== Segment start ==

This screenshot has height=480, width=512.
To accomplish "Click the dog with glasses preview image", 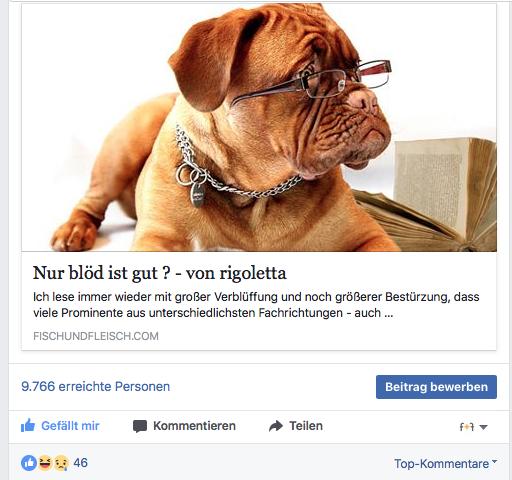I will [x=259, y=127].
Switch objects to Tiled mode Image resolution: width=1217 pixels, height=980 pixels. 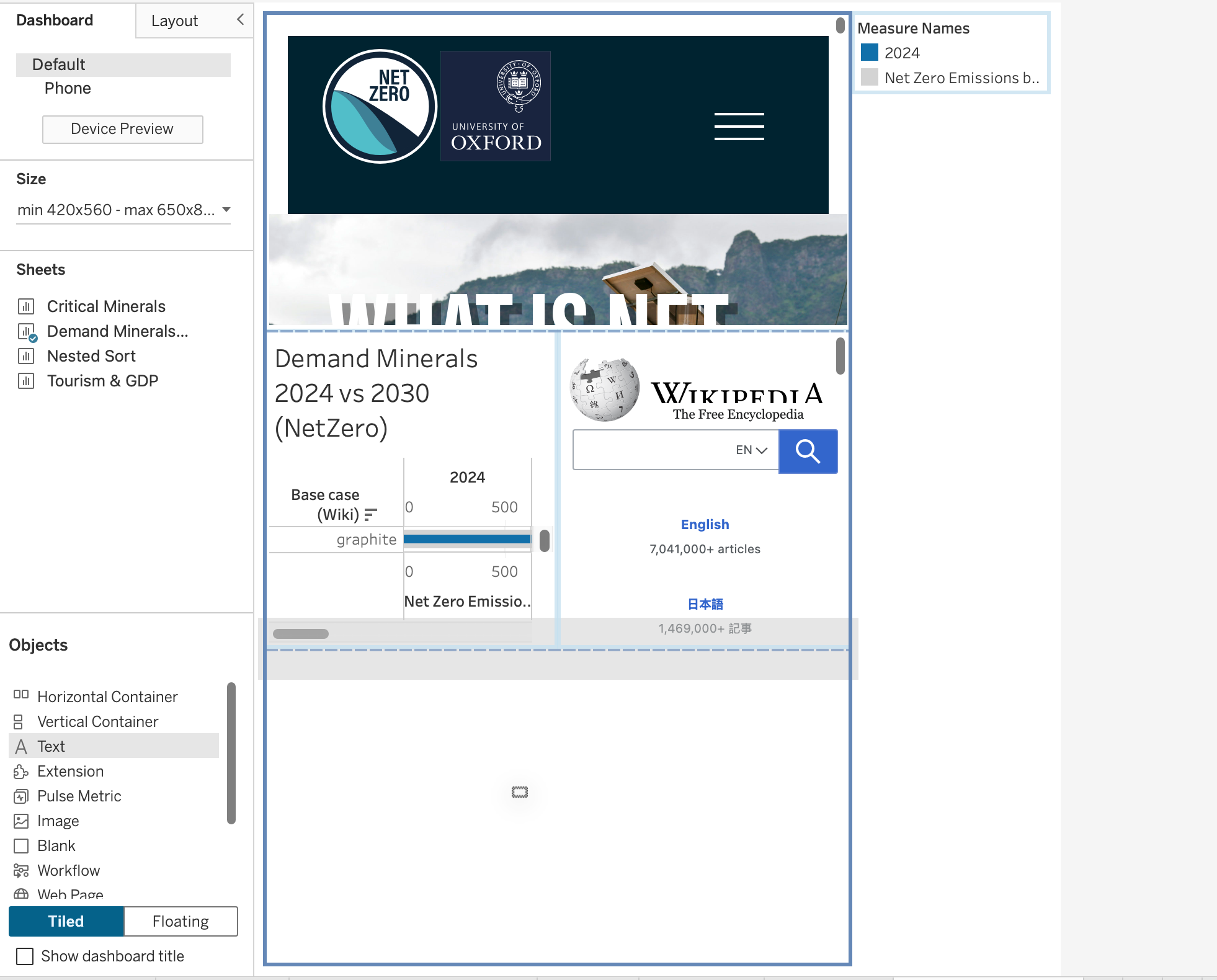[66, 921]
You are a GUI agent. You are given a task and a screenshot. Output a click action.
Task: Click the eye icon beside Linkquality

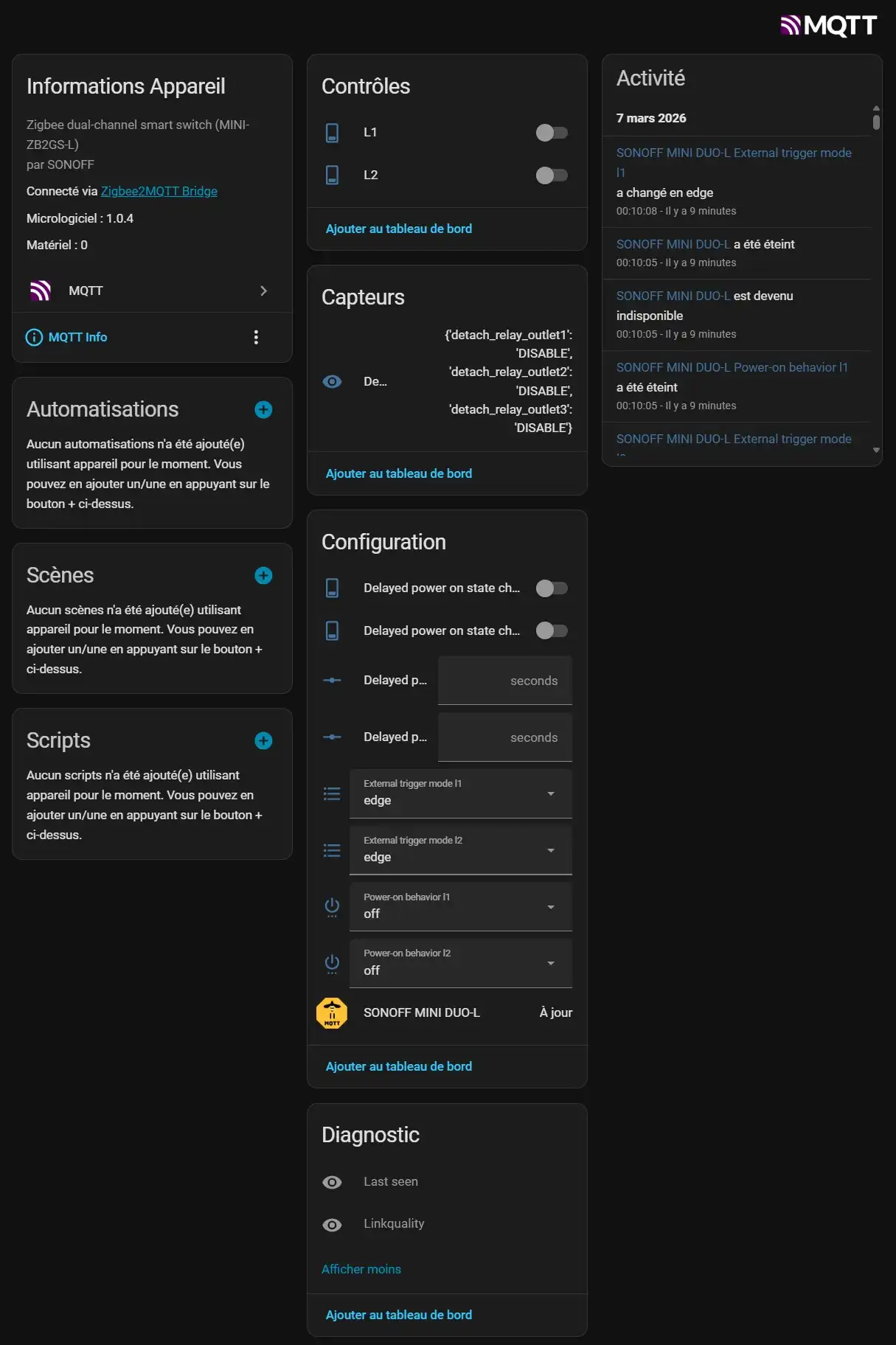[x=333, y=1225]
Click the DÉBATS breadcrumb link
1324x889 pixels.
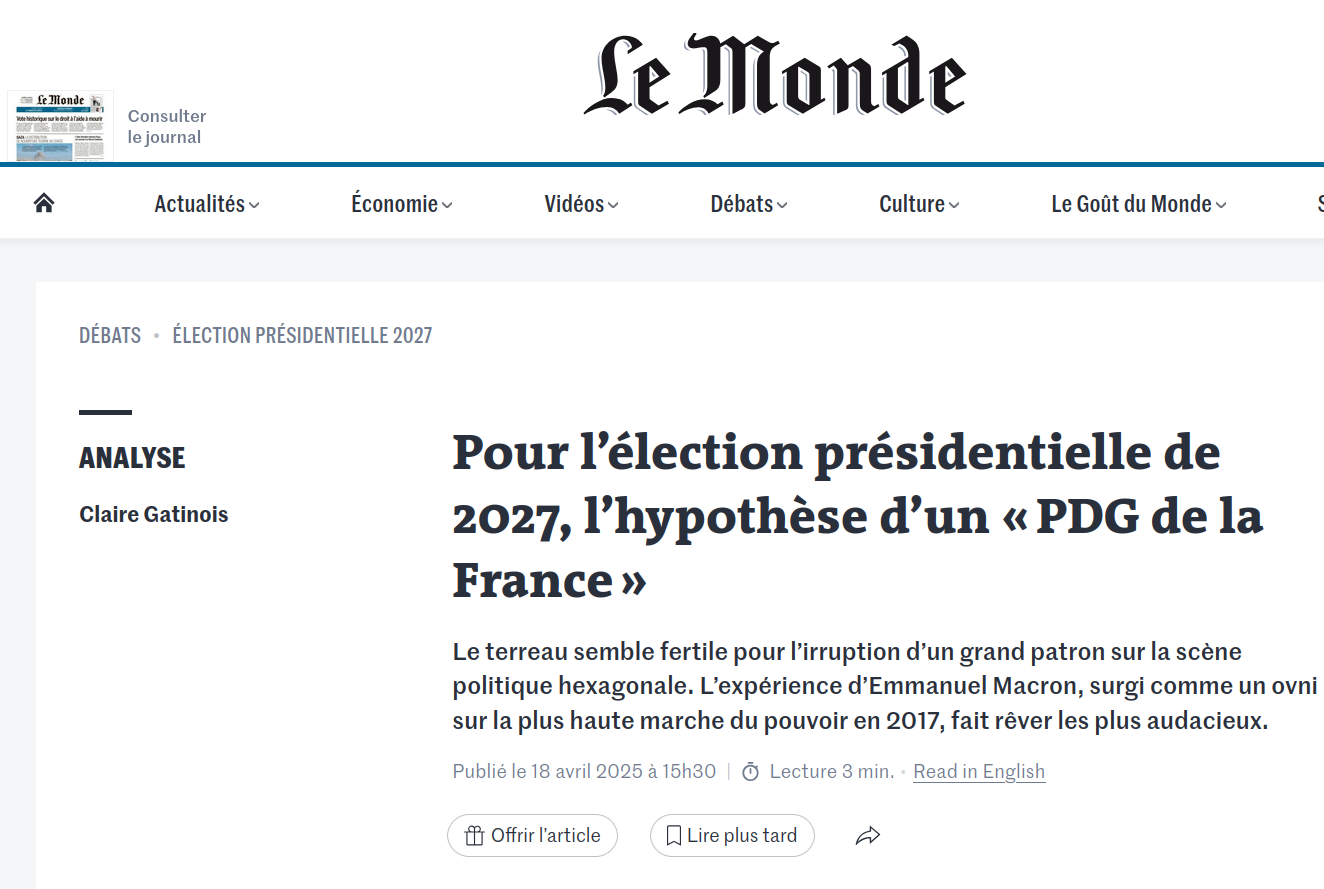pos(110,336)
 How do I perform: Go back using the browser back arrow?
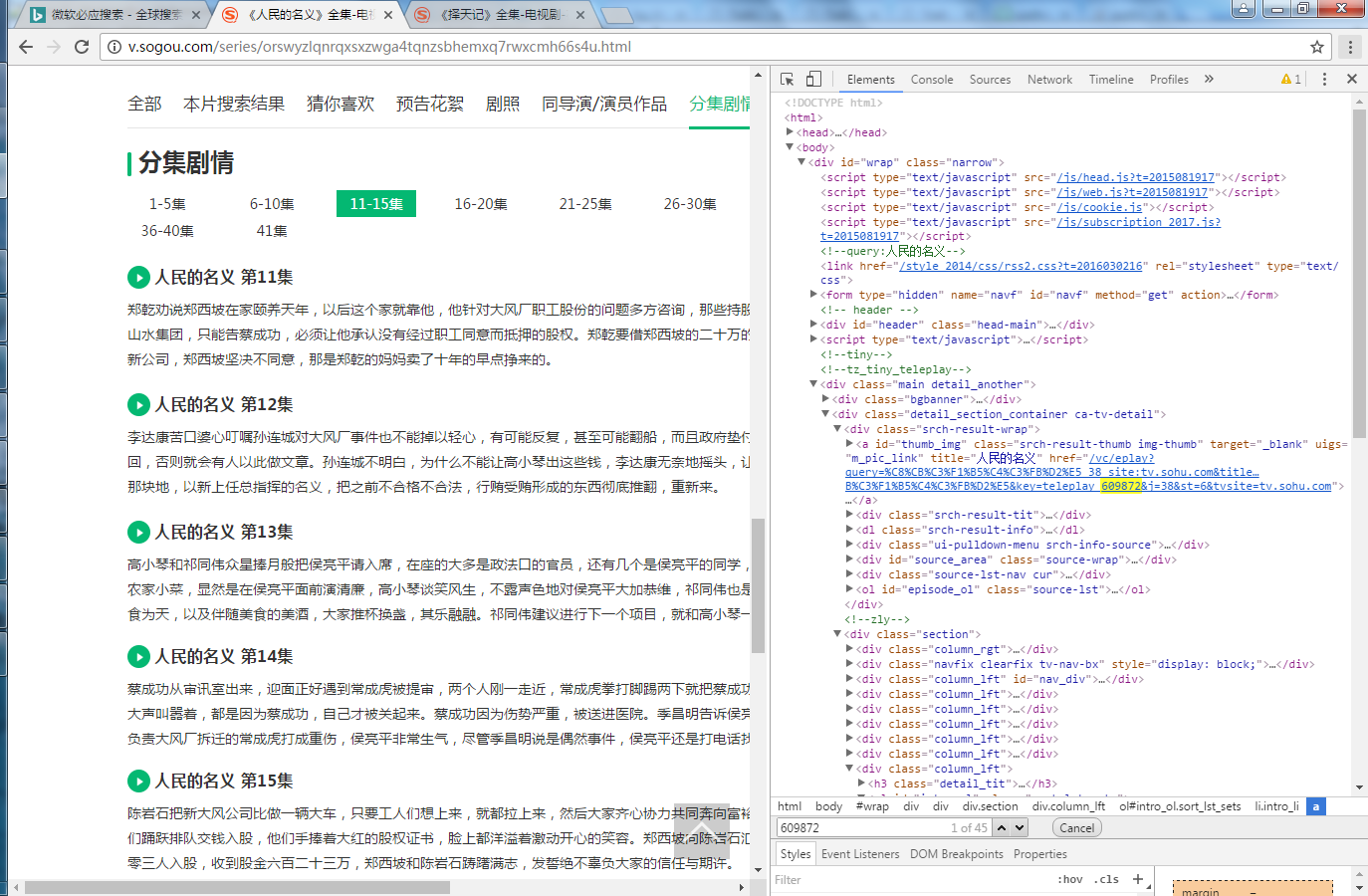[x=25, y=46]
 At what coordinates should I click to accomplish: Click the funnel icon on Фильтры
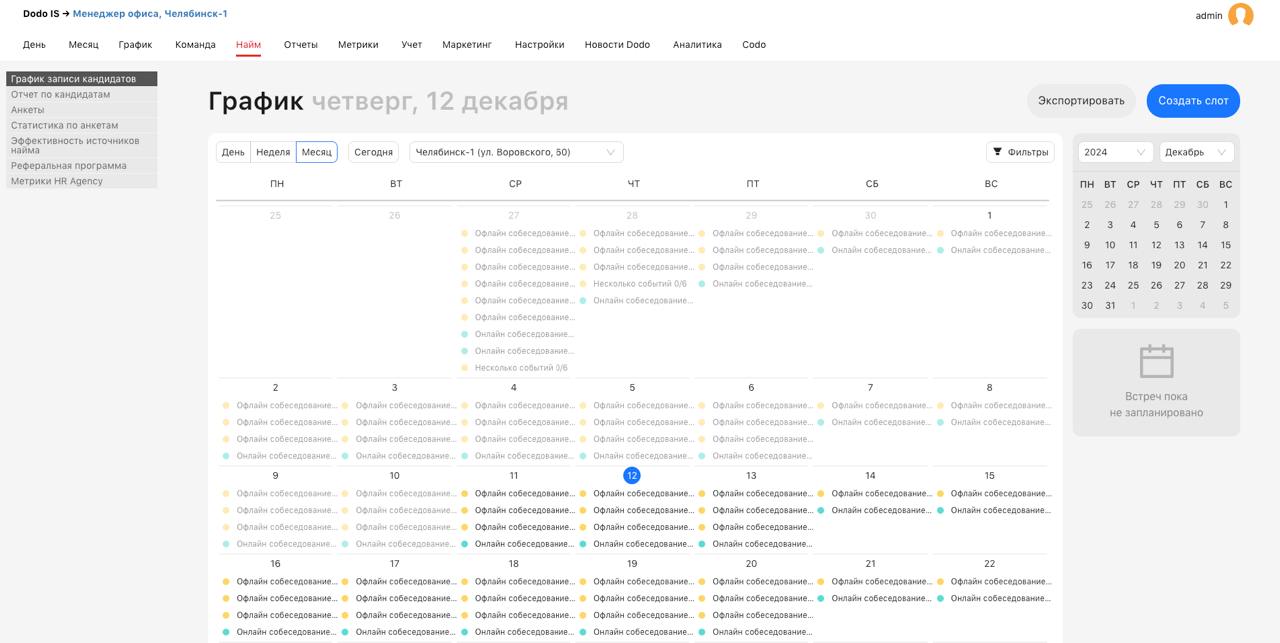(x=997, y=152)
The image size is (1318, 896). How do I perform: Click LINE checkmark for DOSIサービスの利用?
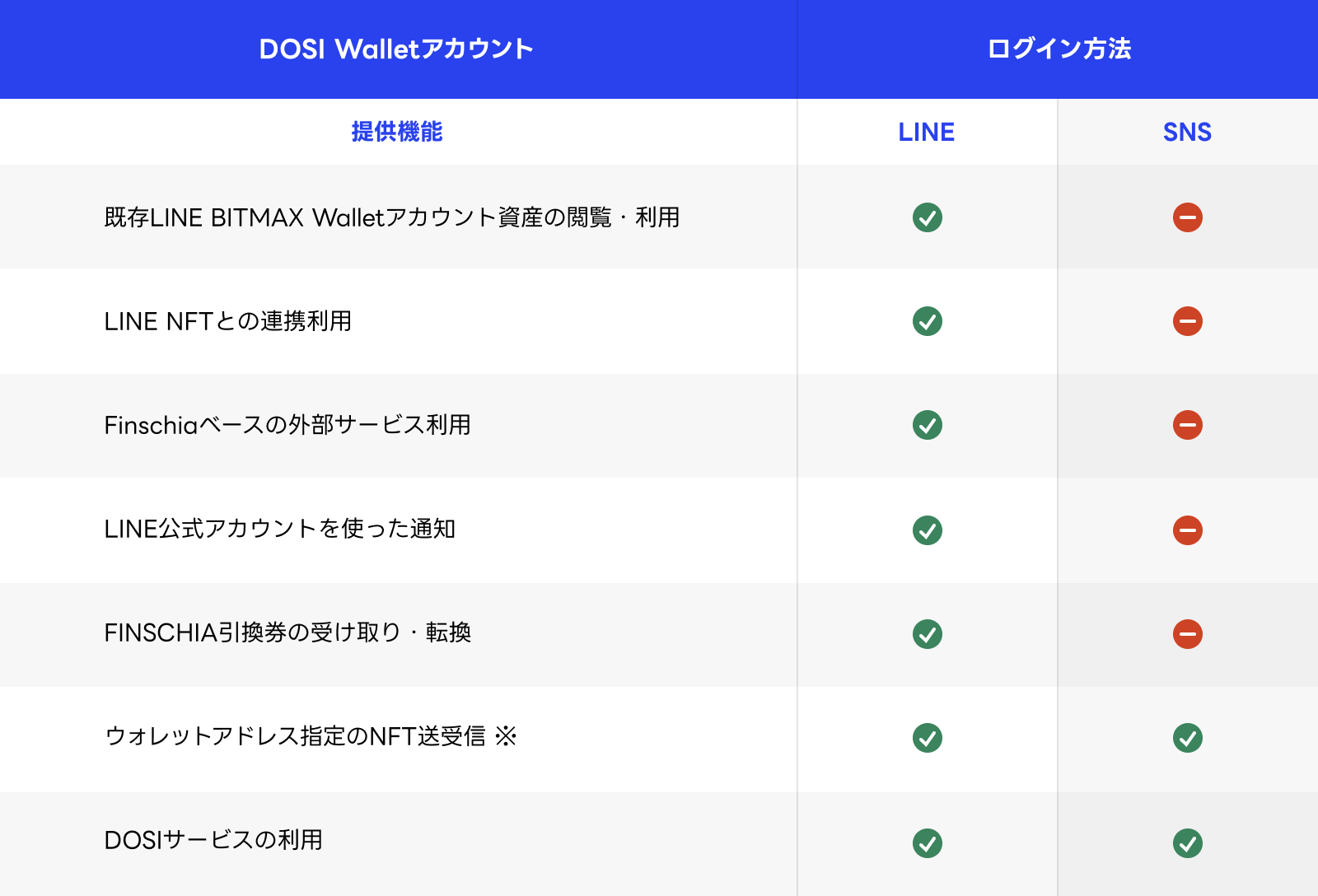(927, 843)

== Segment end ==

Go through the material and copy each line in which the word "screenshot" occurs.

# Answer to this exercise:
This screenshot has height=480, width=512.
You are a GUI agent. You are given a task and a screenshot. Output a click action.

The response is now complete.